Fig. 6: NUP98-DDX10 fusion protein lacks the function in ribosome biogenesis regulation.

a Cartoon diagram illustrating the translocation of NUP98-DDX10 fusion protein, with the red dotted box representing the gene fusion segment. I-VI represent the conserved domains of DDX10. b Western blot depicting protein levels of NUP98-DDX10 and full-length DDX10, and endogenous DDX10 levels after treatment with IAA at different time points (0 h, 24 h, and 48 h). Experiments were repeated two times independently with similar results. c Brightfield images of mESCs overexpressing DDX10 or NUP98-DDX10 after DDX10 degradation with IAA treatment at different time points (0 h, 24 h, and 48 h).
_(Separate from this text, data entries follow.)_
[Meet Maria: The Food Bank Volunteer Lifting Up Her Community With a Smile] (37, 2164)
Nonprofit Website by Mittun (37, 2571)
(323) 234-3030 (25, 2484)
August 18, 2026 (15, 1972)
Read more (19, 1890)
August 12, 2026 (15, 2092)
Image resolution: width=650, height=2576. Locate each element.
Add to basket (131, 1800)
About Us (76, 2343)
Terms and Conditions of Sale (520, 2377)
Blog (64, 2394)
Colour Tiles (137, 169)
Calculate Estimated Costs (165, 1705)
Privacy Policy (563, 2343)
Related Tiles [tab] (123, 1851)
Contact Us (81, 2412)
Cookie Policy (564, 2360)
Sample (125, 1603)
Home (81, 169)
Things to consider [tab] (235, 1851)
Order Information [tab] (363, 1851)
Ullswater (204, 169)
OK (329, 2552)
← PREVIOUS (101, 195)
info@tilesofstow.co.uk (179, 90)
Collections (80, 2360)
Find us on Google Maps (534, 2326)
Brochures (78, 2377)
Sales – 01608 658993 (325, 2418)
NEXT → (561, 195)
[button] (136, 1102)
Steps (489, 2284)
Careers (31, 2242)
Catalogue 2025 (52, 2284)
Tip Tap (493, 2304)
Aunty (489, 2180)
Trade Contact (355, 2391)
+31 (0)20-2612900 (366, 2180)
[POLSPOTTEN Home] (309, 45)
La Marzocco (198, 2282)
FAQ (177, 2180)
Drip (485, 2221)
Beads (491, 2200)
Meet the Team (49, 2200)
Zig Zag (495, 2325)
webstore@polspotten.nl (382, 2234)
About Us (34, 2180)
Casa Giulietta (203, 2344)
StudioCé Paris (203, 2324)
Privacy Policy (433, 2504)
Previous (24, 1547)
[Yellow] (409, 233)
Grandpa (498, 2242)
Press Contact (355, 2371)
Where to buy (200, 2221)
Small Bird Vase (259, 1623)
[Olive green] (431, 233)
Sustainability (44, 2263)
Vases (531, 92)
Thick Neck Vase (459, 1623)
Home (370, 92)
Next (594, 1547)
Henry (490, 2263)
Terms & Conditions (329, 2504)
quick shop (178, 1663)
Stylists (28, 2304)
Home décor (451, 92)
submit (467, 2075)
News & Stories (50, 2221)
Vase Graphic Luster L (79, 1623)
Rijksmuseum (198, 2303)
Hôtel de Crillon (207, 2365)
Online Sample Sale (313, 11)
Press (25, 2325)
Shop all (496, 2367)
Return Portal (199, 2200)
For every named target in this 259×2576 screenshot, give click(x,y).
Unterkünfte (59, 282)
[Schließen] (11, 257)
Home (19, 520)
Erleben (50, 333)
Scale bar, 100 µm. Experiments were repeated three times independently with similar results. d Colony areas of mESCs overexpressing DDX10 and NUP98-DDX10 after DDX10 degradation with IAA treatment at different time points in (c). The number of cells for statistical analysis is indicated in the figure. Data are presented as mean values ± SD with the indicated significance from two-sided t-test. Exact p-values are reported in the figure. e Representative SIM images of nucleolar marker proteins Fibrillarin and NPM1 (green) along with HA-tagged proteins (NUP98-DDX10-HA or DDX10-HA) (magenta) in DDX10-AID mESCs expressing NUP98-DDX10 or DDX10. Nuclei stained with Hoechst (blue). Experiments were repeated three times independently with similar results. Scale bar, 2 µm. f Northern blot analysis of pre-rRNA intermediates in DDX10-AID (+ OsTir1) mESCs overexpressing NUP98-DDX10 or DDX10, treated with IAA at different time points (0 h, 24 h, and 48 h). MB represents methylene blue staining. Experiments were repeated two times independently with similar results. Source data are provided as a Source Data file.